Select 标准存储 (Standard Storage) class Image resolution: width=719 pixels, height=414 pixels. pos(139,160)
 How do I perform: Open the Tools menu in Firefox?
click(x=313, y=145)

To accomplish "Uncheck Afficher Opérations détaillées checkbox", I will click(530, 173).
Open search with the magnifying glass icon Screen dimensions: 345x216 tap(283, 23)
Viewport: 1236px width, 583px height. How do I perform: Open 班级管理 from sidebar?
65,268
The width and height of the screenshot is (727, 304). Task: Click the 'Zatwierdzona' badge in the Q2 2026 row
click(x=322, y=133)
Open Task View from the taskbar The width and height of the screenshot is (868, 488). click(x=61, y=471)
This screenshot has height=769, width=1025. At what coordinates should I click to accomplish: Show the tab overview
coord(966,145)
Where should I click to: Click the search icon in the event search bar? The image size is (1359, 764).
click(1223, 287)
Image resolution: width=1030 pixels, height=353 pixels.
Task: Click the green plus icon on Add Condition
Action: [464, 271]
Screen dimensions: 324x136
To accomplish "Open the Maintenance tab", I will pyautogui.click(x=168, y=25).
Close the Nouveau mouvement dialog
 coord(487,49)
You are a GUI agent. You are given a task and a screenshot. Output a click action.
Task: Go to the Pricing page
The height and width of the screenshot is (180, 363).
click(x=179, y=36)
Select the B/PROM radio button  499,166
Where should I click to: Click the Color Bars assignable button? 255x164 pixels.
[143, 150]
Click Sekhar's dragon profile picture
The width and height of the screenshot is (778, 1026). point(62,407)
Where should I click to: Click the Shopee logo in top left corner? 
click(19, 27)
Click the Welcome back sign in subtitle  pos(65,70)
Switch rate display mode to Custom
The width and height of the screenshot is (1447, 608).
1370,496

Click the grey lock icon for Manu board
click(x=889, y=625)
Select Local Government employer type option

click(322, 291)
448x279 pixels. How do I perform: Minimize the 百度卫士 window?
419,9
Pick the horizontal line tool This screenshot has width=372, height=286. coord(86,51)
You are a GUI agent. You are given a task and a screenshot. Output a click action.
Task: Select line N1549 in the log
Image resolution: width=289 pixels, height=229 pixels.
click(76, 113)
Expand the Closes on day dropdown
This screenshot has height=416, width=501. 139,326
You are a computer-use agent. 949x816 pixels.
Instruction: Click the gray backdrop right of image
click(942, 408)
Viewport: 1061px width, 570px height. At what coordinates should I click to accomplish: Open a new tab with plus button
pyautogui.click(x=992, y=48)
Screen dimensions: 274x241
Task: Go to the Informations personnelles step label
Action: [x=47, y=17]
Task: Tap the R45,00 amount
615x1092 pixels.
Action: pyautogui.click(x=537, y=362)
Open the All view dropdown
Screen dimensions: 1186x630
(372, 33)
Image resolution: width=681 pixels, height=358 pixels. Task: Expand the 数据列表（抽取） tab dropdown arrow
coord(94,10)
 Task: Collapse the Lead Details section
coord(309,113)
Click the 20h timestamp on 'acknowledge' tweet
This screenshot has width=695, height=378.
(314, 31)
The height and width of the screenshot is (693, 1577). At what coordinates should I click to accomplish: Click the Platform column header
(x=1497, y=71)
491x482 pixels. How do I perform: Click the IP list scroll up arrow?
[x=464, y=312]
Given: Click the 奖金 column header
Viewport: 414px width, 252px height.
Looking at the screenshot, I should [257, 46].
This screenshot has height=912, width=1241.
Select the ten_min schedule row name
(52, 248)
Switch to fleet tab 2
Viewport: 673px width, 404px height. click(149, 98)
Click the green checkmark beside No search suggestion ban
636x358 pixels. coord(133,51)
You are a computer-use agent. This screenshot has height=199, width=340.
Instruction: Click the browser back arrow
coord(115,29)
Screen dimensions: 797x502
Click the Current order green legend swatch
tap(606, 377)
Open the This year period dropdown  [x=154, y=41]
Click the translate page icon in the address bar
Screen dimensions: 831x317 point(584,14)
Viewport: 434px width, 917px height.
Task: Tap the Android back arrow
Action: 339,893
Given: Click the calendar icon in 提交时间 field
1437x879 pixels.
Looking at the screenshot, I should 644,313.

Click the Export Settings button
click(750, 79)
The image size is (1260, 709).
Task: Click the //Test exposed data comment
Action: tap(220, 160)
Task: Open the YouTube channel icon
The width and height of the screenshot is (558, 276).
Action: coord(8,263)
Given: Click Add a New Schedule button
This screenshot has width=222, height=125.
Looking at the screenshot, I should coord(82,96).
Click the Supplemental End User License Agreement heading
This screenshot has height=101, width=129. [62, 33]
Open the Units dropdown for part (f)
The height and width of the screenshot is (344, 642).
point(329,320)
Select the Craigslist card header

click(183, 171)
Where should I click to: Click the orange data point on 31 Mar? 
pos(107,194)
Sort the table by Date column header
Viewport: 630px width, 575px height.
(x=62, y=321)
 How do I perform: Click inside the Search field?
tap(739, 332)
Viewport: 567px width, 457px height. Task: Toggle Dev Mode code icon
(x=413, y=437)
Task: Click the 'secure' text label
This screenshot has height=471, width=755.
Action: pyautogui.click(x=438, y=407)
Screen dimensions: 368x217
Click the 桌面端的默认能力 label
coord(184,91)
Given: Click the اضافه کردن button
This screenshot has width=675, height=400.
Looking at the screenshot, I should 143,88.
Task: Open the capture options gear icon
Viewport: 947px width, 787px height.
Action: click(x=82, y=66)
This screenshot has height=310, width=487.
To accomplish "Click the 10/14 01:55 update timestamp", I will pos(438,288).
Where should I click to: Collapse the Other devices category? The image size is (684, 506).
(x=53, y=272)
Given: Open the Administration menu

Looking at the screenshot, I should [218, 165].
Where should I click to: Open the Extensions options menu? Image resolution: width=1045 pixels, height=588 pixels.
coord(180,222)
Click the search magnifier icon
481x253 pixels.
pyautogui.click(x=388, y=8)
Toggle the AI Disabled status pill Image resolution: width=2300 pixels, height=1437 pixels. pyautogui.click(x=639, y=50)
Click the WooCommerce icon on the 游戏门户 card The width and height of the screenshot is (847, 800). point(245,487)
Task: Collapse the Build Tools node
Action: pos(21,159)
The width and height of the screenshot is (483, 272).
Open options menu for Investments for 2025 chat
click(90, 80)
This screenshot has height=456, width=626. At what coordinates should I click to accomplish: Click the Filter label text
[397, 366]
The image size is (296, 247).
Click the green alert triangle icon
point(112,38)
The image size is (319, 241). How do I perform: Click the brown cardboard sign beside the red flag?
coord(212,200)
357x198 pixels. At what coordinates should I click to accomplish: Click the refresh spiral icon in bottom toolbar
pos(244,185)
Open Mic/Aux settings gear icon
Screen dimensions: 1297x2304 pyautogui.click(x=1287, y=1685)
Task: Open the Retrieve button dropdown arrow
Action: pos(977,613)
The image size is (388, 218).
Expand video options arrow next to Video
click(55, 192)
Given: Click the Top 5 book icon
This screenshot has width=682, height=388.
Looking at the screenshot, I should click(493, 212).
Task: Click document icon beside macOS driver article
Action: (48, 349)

▶ _What is expected_
What is needed is an exact copy of all the data above.

▶ _Response box_
Select 标准存储 (Standard Storage) class Image resolution: width=719 pixels, height=414 pixels. pos(139,160)
 How do I perform: Open the Tools menu in Firefox?
click(x=313, y=145)

To accomplish "Uncheck Afficher Opérations détaillées checkbox", I will click(530, 173).
Open search with the magnifying glass icon Screen dimensions: 345x216 tap(283, 23)
Viewport: 1236px width, 583px height. How do I perform: Open 班级管理 from sidebar?
65,268
The width and height of the screenshot is (727, 304). Task: Click the 'Zatwierdzona' badge in the Q2 2026 row
click(x=322, y=133)
Open Task View from the taskbar The width and height of the screenshot is (868, 488). click(x=61, y=471)
This screenshot has height=769, width=1025. At what coordinates should I click to accomplish: Show the tab overview
coord(966,145)
Where should I click to: Click the search icon in the event search bar? The image size is (1359, 764).
click(1223, 287)
Image resolution: width=1030 pixels, height=353 pixels.
Task: Click the green plus icon on Add Condition
Action: [464, 271]
Screen dimensions: 324x136
To accomplish "Open the Maintenance tab", I will pyautogui.click(x=168, y=25).
Close the Nouveau mouvement dialog
 coord(487,49)
You are a GUI agent. You are given a task and a screenshot. Output a click action.
Task: Go to the Pricing page
The height and width of the screenshot is (180, 363).
click(x=179, y=36)
Select the B/PROM radio button  499,166
Where should I click to: Click the Color Bars assignable button? 255x164 pixels.
[143, 150]
Click Sekhar's dragon profile picture
The width and height of the screenshot is (778, 1026). point(62,407)
Where should I click to: Click the Shopee logo in top left corner? 
click(19, 27)
Click the Welcome back sign in subtitle  pos(65,70)
Switch rate display mode to Custom
The width and height of the screenshot is (1447, 608).
1370,496

Click the grey lock icon for Manu board
click(x=889, y=625)
Select Local Government employer type option

click(322, 291)
448x279 pixels. How do I perform: Minimize the 百度卫士 window?
419,9
Pick the horizontal line tool This screenshot has width=372, height=286. coord(86,51)
You are a GUI agent. You are given a task and a screenshot. Output a click action.
Task: Select line N1549 in the log
Image resolution: width=289 pixels, height=229 pixels.
click(76, 113)
Expand the Closes on day dropdown
This screenshot has height=416, width=501. 139,326
You are a computer-use agent. 949x816 pixels.
Instruction: Click the gray backdrop right of image
click(942, 408)
Viewport: 1061px width, 570px height. At what coordinates should I click to accomplish: Open a new tab with plus button
pyautogui.click(x=992, y=48)
Screen dimensions: 274x241
Task: Go to the Informations personnelles step label
Action: [x=47, y=17]
Task: Tap the R45,00 amount
615x1092 pixels.
Action: pyautogui.click(x=537, y=362)
Open the All view dropdown
Screen dimensions: 1186x630
(372, 33)
Image resolution: width=681 pixels, height=358 pixels. Task: Expand the 数据列表（抽取） tab dropdown arrow
coord(94,10)
 Task: Collapse the Lead Details section
coord(309,113)
Click the 20h timestamp on 'acknowledge' tweet
This screenshot has width=695, height=378.
(314, 31)
The height and width of the screenshot is (693, 1577). At what coordinates should I click to accomplish: Click the Platform column header
(x=1497, y=71)
491x482 pixels. How do I perform: Click the IP list scroll up arrow?
[x=464, y=312]
Given: Click the 奖金 column header
Viewport: 414px width, 252px height.
Looking at the screenshot, I should [257, 46].
This screenshot has height=912, width=1241.
Select the ten_min schedule row name
(52, 248)
Switch to fleet tab 2
Viewport: 673px width, 404px height. click(149, 98)
Click the green checkmark beside No search suggestion ban
636x358 pixels. coord(133,51)
You are a computer-use agent. This screenshot has height=199, width=340.
Instruction: Click the browser back arrow
coord(115,29)
Screen dimensions: 797x502
Click the Current order green legend swatch
tap(606, 377)
Open the This year period dropdown  [x=154, y=41]
Click the translate page icon in the address bar
Screen dimensions: 831x317 point(584,14)
Viewport: 434px width, 917px height.
Task: Tap the Android back arrow
Action: 339,893
Given: Click the calendar icon in 提交时间 field
1437x879 pixels.
Looking at the screenshot, I should 644,313.

Click the Export Settings button
click(750, 79)
The image size is (1260, 709).
Task: Click the //Test exposed data comment
Action: tap(220, 160)
Task: Open the YouTube channel icon
The width and height of the screenshot is (558, 276).
Action: coord(8,263)
Given: Click Add a New Schedule button
This screenshot has width=222, height=125.
Looking at the screenshot, I should coord(82,96).
Click the Supplemental End User License Agreement heading
This screenshot has height=101, width=129. [62, 33]
Open the Units dropdown for part (f)
The height and width of the screenshot is (344, 642).
point(329,320)
Select the Craigslist card header

click(183, 171)
Where should I click to: Click the orange data point on 31 Mar? 
pos(107,194)
Sort the table by Date column header
Viewport: 630px width, 575px height.
(x=62, y=321)
 How do I perform: Click inside the Search field?
tap(739, 332)
Viewport: 567px width, 457px height. Task: Toggle Dev Mode code icon
(x=413, y=437)
Task: Click the 'secure' text label
This screenshot has height=471, width=755.
Action: pyautogui.click(x=438, y=407)
Screen dimensions: 368x217
Click the 桌面端的默认能力 label
coord(184,91)
Given: Click the اضافه کردن button
This screenshot has width=675, height=400.
Looking at the screenshot, I should 143,88.
Task: Open the capture options gear icon
Viewport: 947px width, 787px height.
Action: click(x=82, y=66)
This screenshot has height=310, width=487.
To accomplish "Click the 10/14 01:55 update timestamp", I will pos(438,288).
Where should I click to: Collapse the Other devices category? The image size is (684, 506).
(x=53, y=272)
Given: Open the Administration menu

Looking at the screenshot, I should [218, 165].
Where should I click to: Open the Extensions options menu? Image resolution: width=1045 pixels, height=588 pixels.
coord(180,222)
Click the search magnifier icon
481x253 pixels.
pyautogui.click(x=388, y=8)
Toggle the AI Disabled status pill Image resolution: width=2300 pixels, height=1437 pixels. pyautogui.click(x=639, y=50)
Click the WooCommerce icon on the 游戏门户 card The width and height of the screenshot is (847, 800). point(245,487)
Task: Collapse the Build Tools node
Action: pos(21,159)
The width and height of the screenshot is (483, 272).
Open options menu for Investments for 2025 chat
click(90, 80)
This screenshot has height=456, width=626. At what coordinates should I click to accomplish: Click the Filter label text
[397, 366]
The image size is (296, 247).
Click the green alert triangle icon
point(112,38)
The image size is (319, 241). How do I perform: Click the brown cardboard sign beside the red flag?
coord(212,200)
357x198 pixels. At what coordinates should I click to accomplish: Click the refresh spiral icon in bottom toolbar
pos(244,185)
Open Mic/Aux settings gear icon
Screen dimensions: 1297x2304 pyautogui.click(x=1287, y=1685)
Task: Open the Retrieve button dropdown arrow
Action: pos(977,613)
The image size is (388, 218).
Expand video options arrow next to Video
click(55, 192)
Given: Click the Top 5 book icon
This screenshot has width=682, height=388.
Looking at the screenshot, I should click(493, 212).
Task: Click document icon beside macOS driver article
Action: (48, 349)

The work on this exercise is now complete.